The sample consisted of a reference group of five control animals and an experimental group of 42 animals. A control measurement of physiological and maximum luminal pressures, i.e., a pressure resisted by the fastening of the measuring catheter inserted into the intestinal lumen via a puncture incision without it being released and without an injury to the surrounding intestinal wall, was performed on the animals in the reference group (Table 1). An additional 42 animals were used in the study comparing the resistance to rising intraluminal pressure of glued versus stapled anastomoses (Table 2).

Table 1. Intraluminal pressures at rest and the maximum pressures at the point when the integrity of the measuring catheter fixation became disrupted.

Experiment	Resting intraluminal pressure (mmHg)	Maximum pressure (mmHg)a
1	7	327
2	10	347
3	3	286
4	9	297
5	4	301
Mean ± standard deviation	6.6 ± 3	311.6 ± 25

a. Pressure at which the measuring catheter fixation became disrupted.

Table 2. Maximum intraluminal pressures (mmHg) at the point of anastomosis disruption in the individual groups.

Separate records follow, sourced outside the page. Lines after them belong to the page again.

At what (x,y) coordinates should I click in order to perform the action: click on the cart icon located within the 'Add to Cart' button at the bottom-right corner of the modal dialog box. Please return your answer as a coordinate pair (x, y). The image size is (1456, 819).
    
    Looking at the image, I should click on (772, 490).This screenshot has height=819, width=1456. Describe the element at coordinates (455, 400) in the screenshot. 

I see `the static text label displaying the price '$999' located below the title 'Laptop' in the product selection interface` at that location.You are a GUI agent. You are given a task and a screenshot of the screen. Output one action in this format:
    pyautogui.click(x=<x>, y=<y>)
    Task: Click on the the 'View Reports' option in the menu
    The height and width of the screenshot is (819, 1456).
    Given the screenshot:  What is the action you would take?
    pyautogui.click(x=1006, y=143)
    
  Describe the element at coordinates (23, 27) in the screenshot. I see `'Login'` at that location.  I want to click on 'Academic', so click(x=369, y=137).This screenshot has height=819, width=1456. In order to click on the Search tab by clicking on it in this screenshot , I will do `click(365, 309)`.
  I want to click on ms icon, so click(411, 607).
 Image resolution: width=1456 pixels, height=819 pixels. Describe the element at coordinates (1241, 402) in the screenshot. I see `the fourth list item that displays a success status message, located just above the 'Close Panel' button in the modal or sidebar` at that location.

Experiment	Stapler (group A1)	Glubran 2 (group B1)	Stapler (group A3)	Glubran 2 (group B3)	Stapler (group A5)	Glubran 2 (group B5)
	1 day		3 days		5 days
1	225	50	206	108	210	184
2	207	40	213	45	228	178
3	185	52	200	141	223	182
4	180	70	195	137	209	171
5	178	57	227	95	235	105
6	215	45	235	112	205	185
7	222	58	217	97	247	169
Mean ± standard deviation	201.71 ± 20	53.14 ± 10	213.29 ± 14	150.00 ± 32	222.43 ± 15	167.72 ± 28

The animals were divided into three groups of 14 animals each based on the time from construction of an anastomosis. Each group was divided into two equal subgroups, one with stapled (groups A1, A3, and A5) and the other with glued (groups B1, B3, and B5) anastomosis. The measurement was performed on the 1^st day, 3^rd day, and 5^th day after the operation (Table 2).

2.2. Anesthesia

The animals were fasted 1 day prior to the operation, but their fluid intake remained unchanged. Feeding and fluid intake were stopped on the day of the operation. Premedication consisted of ketamine 15 mg/kg of body weight intramuscularly (IM; Narkamon, Zentiva, Prague, Czech Republic), azaperon 1.0 mg/kg IM (Stresnil, Janssen, Beerse, Belgium), and atropine 0.02 mg/kg IM (Atropin; Hoechst-Biotika, Martin, Slovakia). A cannula was introduced into an auricular vein to ensure venous entrance. Following orotracheal intubation, the animals were relaxed using pipecuronium 40 mg/kg intravenously (IV; Arduan, Gedeon Richter, Budapest, Hungary) and, following connection to the anesthesia delivery system (Cirrus-Trans, Datex-Ohmeda, GE Company, Fairfield, CT, USA), ventilated using managed volume ventilation.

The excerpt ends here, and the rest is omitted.